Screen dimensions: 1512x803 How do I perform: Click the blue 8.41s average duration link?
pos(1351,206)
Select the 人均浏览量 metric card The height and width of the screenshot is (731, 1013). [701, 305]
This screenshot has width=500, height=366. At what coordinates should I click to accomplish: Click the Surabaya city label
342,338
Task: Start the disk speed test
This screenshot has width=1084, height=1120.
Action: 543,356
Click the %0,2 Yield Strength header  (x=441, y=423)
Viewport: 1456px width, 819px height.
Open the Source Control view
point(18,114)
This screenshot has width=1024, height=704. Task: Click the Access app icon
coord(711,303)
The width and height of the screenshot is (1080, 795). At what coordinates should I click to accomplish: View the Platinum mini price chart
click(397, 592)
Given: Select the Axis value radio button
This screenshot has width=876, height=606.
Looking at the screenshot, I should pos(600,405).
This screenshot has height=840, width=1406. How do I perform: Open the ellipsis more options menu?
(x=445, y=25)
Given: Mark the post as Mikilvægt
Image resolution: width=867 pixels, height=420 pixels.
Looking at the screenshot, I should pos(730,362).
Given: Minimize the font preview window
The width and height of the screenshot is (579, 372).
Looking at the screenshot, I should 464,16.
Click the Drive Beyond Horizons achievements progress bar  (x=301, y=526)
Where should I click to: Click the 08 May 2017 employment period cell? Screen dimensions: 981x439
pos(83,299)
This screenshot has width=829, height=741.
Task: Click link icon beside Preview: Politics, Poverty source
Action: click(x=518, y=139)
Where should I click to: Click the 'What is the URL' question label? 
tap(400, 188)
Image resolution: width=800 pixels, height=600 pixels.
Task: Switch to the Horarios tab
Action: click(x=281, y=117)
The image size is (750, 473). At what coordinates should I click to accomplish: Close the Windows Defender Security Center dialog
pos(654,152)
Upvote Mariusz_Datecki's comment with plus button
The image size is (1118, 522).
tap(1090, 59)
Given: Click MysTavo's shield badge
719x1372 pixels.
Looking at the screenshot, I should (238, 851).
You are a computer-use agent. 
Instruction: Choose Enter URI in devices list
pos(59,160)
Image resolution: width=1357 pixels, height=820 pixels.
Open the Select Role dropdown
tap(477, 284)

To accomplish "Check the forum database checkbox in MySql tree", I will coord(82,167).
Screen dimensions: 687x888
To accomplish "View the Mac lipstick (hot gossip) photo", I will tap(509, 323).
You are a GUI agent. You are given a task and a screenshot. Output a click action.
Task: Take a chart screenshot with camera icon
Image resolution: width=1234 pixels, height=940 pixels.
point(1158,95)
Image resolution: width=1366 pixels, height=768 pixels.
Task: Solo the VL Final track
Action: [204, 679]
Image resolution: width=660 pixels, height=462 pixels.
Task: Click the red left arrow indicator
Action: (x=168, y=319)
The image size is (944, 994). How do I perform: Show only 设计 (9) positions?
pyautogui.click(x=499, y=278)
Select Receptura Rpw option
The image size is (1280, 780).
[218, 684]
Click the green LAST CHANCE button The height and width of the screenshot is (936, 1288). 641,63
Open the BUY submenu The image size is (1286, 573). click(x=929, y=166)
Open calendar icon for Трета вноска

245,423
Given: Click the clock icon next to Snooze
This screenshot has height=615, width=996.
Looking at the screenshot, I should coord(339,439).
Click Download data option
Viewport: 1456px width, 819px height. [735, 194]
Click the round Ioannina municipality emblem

===

» Problem description
Convert the data from the line containing "This screenshot has width=1024, height=704." up to and including the line containing "Looking at the screenshot, I should 464,16." into a numbered list, omitting any blank lines.

» Response to this task
1. This screenshot has width=1024, height=704. Task: Click the Access app icon
2. coord(711,303)
3. The width and height of the screenshot is (1080, 795). At what coordinates should I click to accomplish: View the Platinum mini price chart
4. click(397, 592)
5. Given: Select the Axis value radio button
6. This screenshot has width=876, height=606.
7. Looking at the screenshot, I should pos(600,405).
8. This screenshot has height=840, width=1406. How do I perform: Open the ellipsis more options menu?
9. (x=445, y=25)
10. Given: Mark the post as Mikilvægt
11. Image resolution: width=867 pixels, height=420 pixels.
12. Looking at the screenshot, I should pos(730,362).
13. Given: Minimize the font preview window
14. The width and height of the screenshot is (579, 372).
15. Looking at the screenshot, I should 464,16.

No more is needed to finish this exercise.